Ремарк выключил бра, оставив лишь лампу на комоде, затененную вишневым абажуром из витого муранского стекла, и поднес Марлен горящую зажигалку.
— У тебя было много женщин? — Марлен закурила.
— О!.. — Эрих затянулся. — Но сейчас кажется, что рассказывать вовсе не о чем. Все ничто перед ликом твоим…
— Ремарк — французская фамилия.
— Французом был мой прадед, кузнец, родившийся в Пруссии, недалеко от границы с Францией. Женился он на немке. Мой отец был переплетчиком.
— Прадед кузнец, отец переплетчик? Я слышала, ты носишь баронский титул.
— Это смешная история… Видишь ли, я был довольно своеобразным юношей. Амбициозный провинциал — из городка Оснабрюке, парвеню, рвавшийся к признанию. Видимо, мне с детства не хватало ласки. Все перепадало моему старшему брату Теодору.
— Бедный малыш… — Склонившись, Марлен обвила руками его шею и поцеловала в щеку. — Ты много испытал. Эта история в твоем военном романе не вымышлена — так написать можно только тогда, когда пережил все сам.
— Я учился в католической королевской семинарии и намеревался стать учителем. Но в 1916-м меня, восемнадцатилетнего пацана, забрали в армию. Наша часть попала в самое пекло, на передовую. Фронтовой жизни за три года я хлебнул достаточно, чтобы потом много лет болеть войной и всю оставшуюся жизнь ненавидеть ее…
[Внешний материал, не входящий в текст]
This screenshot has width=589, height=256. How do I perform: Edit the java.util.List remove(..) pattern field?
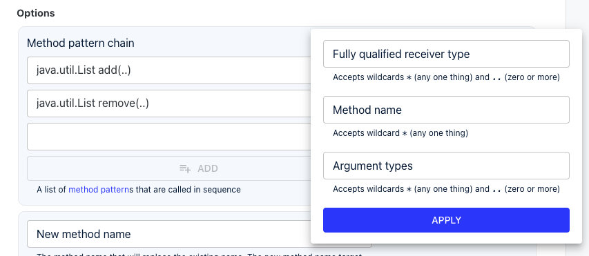pos(169,104)
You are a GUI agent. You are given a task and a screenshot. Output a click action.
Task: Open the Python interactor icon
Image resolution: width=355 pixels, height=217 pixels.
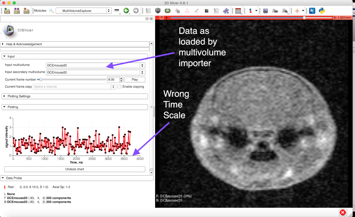pyautogui.click(x=322, y=11)
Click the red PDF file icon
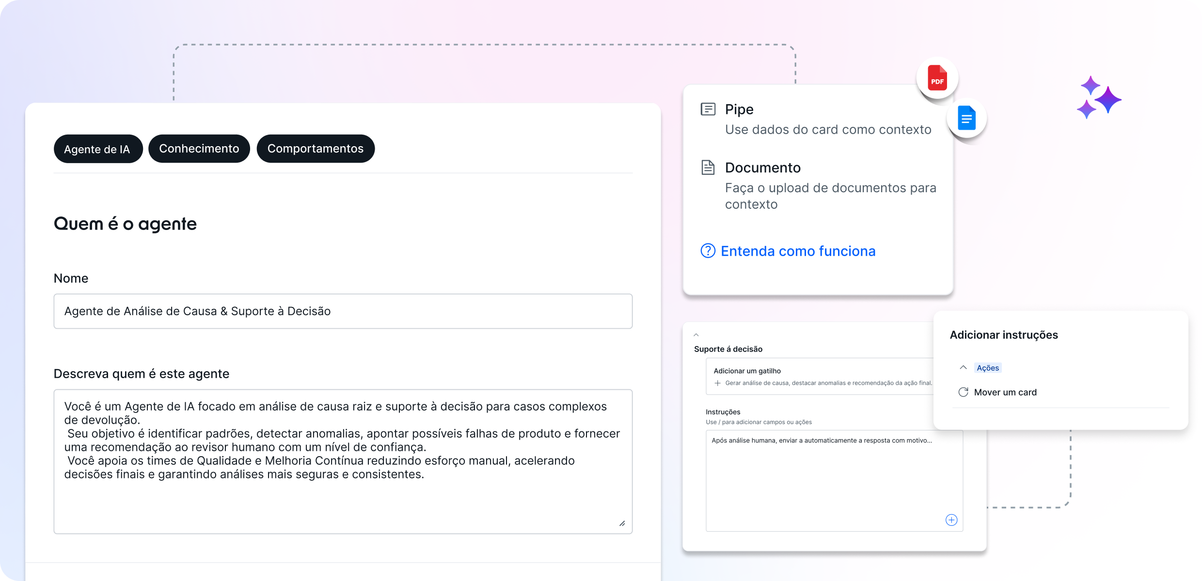Image resolution: width=1202 pixels, height=581 pixels. [x=937, y=78]
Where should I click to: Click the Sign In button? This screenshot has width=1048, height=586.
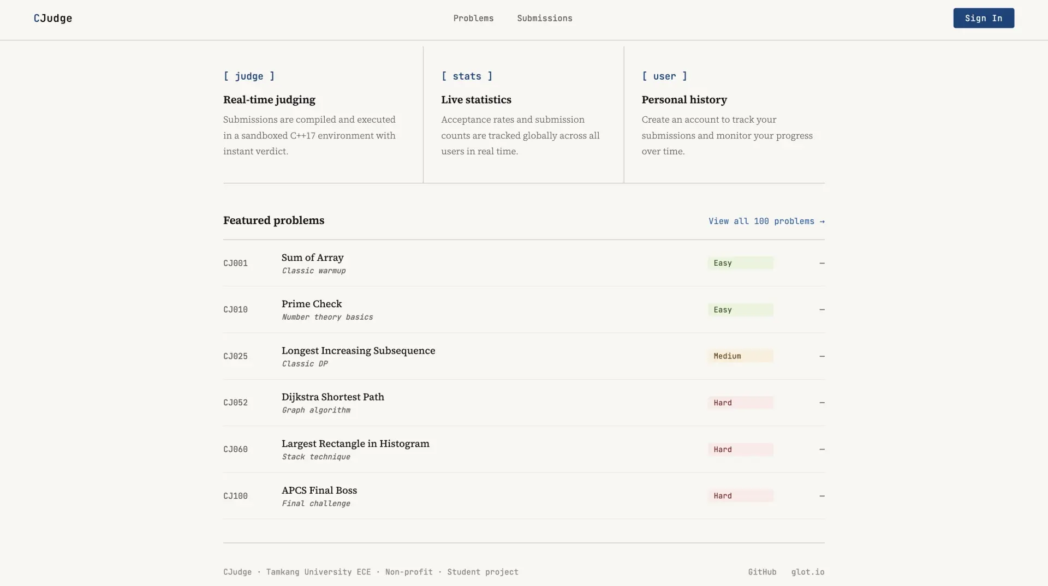[984, 18]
— Ты на себе притащил в госпиталь смертельно раненного товарища. Это же подвиг! Настоящий подвиг. Ты в самом деле был ранен?
— В руку, ногу и шею.
— Покажи немедленно! — Мален приподнялась.
— Непременно. Потом… — Его губы искривились в горькой усмешке, он совсем не верил, что это «потом» наступит. Он рано и много увлекался женщинами. Последнее время интимные отношения с подругами не складывались: трудный характер, проблемы со спиртным, с потенцией.
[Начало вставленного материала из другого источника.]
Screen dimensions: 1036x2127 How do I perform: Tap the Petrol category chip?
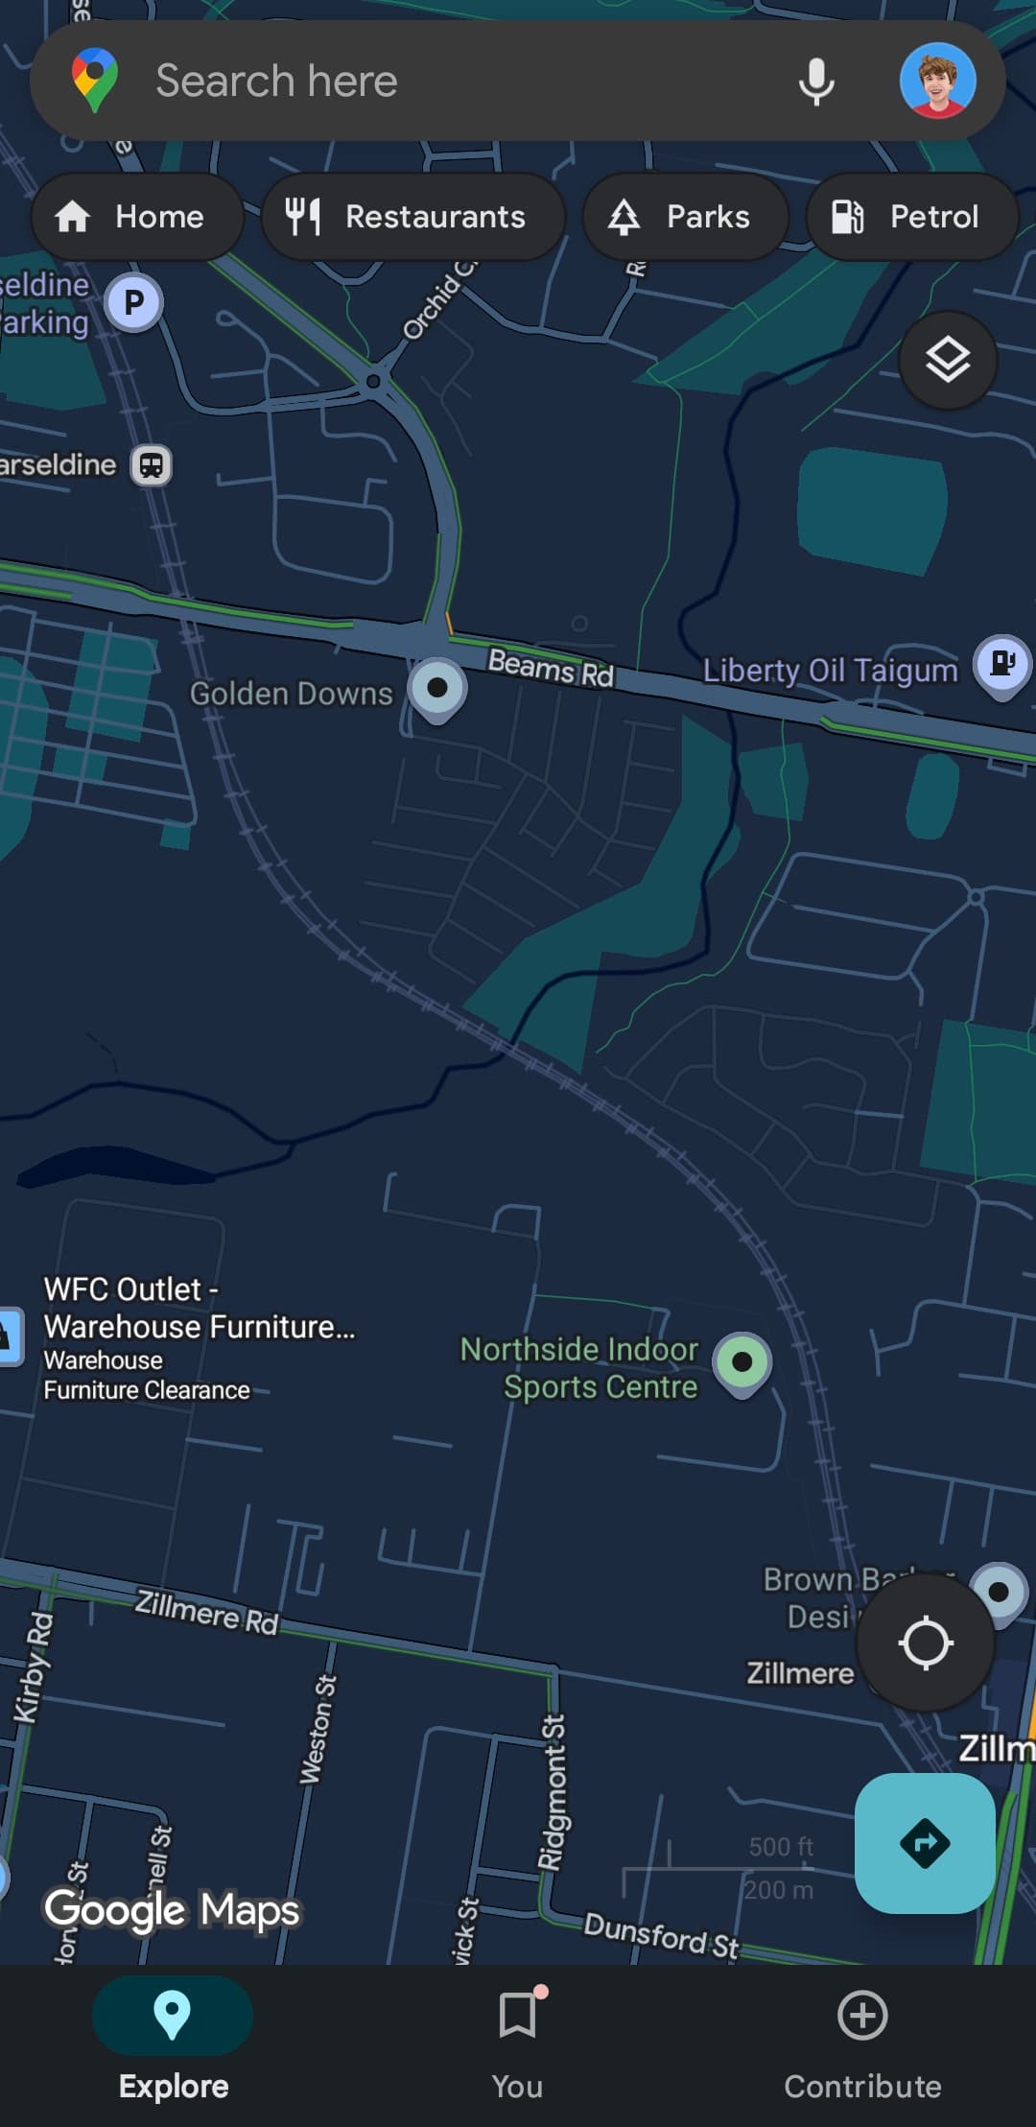click(911, 217)
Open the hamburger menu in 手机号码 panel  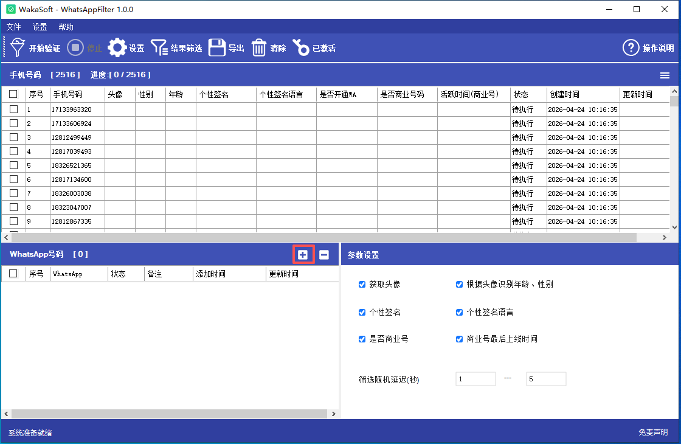tap(665, 75)
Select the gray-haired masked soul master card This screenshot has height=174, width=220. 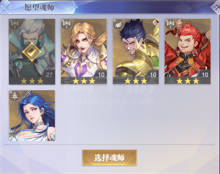(32, 51)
— Я долго еще чувствовал себя человеком особой судьбы, — продолжил рассказ Эрих. — После войны повел себя странно, стал носить форму лейтенанта и «железный крест», хотя от награды после увольнения отказался и был всего лишь рядовым. Начал учительствовать в деревенских школах, рисовался, изображал из себя бывалого фронтовика.
— Но ведь это правда! Ты был достоин ордена! В своей книге ты рассказал о войне совершенно пронзительно. Для меня ты — самый главный фронтовой герой. — Марлен знала, что так, возлежащая в золотистой полутени, выглядит невероятно соблазнительно и тихо ликовала: сидящий у ее ног мужчина был захвачен в плен без сопротивления. Впрочем, все они летели на ее свет без оглядки, не опасаясь опалить крылышек. Но Эрих — не все. Эрих — единственный и лучший. Громкая слава, очень громкая, мировая. Бесконечный калейдоскоп женщин. Ну, теперь-то он завяз надолго. Не надолго — навсегда.
— Я уверена, ты достоин Нобелевской премии. Это какая-то гнусная интрига, что тебя отстранили.